- _THE REQUEST_
Which lines of the records below contain the string "width", with case counting? List each of those lines in full.

- _PROVIDED DATA_
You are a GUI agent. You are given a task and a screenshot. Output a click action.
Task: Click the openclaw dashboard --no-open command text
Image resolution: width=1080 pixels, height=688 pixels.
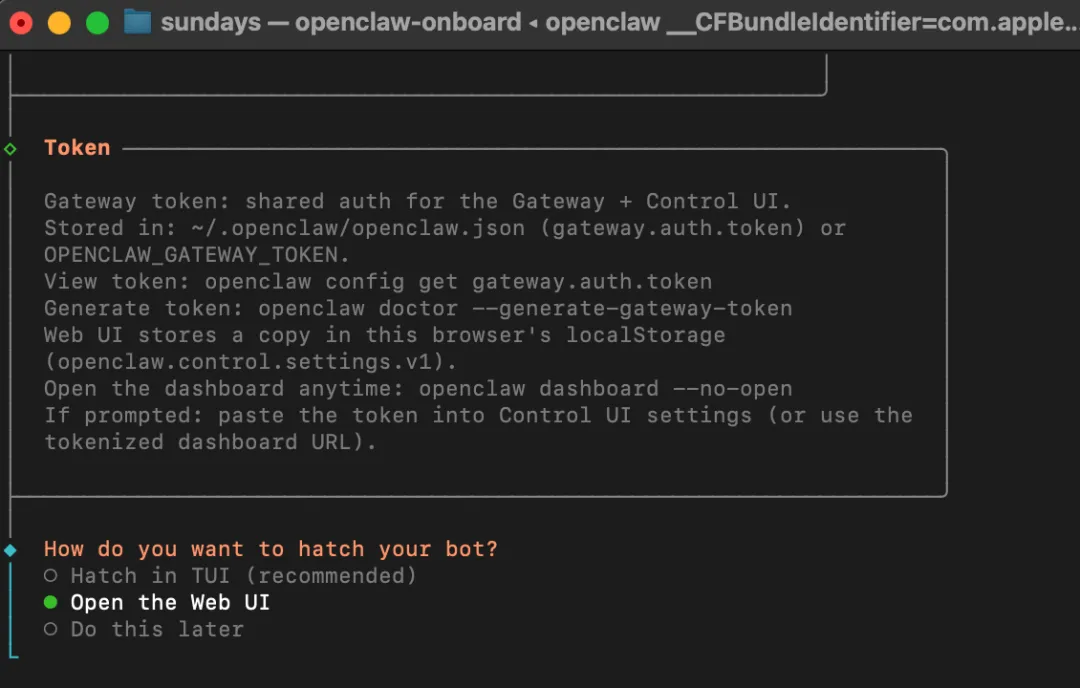tap(605, 388)
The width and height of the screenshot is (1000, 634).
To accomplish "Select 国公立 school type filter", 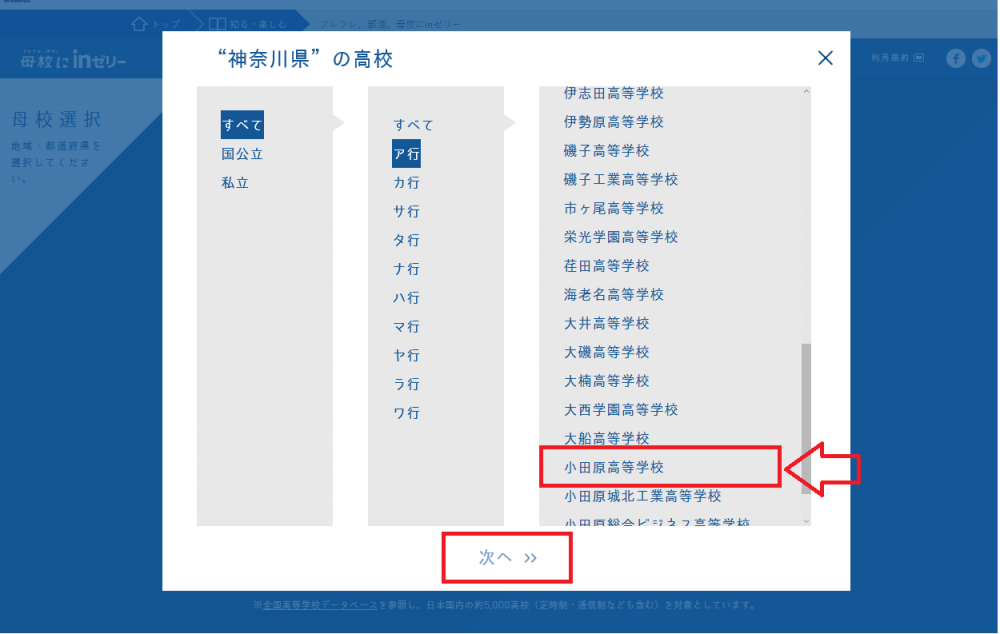I will click(242, 154).
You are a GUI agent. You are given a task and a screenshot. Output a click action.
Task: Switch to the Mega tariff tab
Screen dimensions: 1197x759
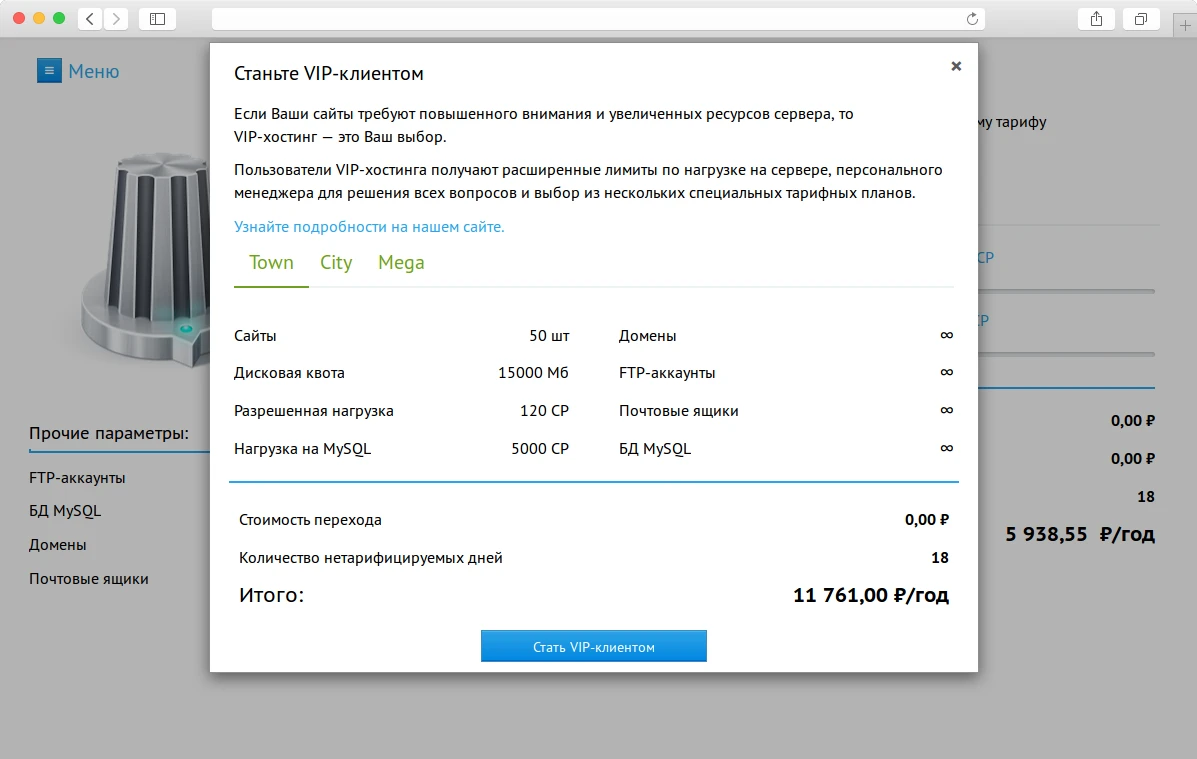pyautogui.click(x=401, y=262)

- _FINISHED TASK_
Image resolution: width=1080 pixels, height=688 pixels.
The width and height of the screenshot is (1000, 634).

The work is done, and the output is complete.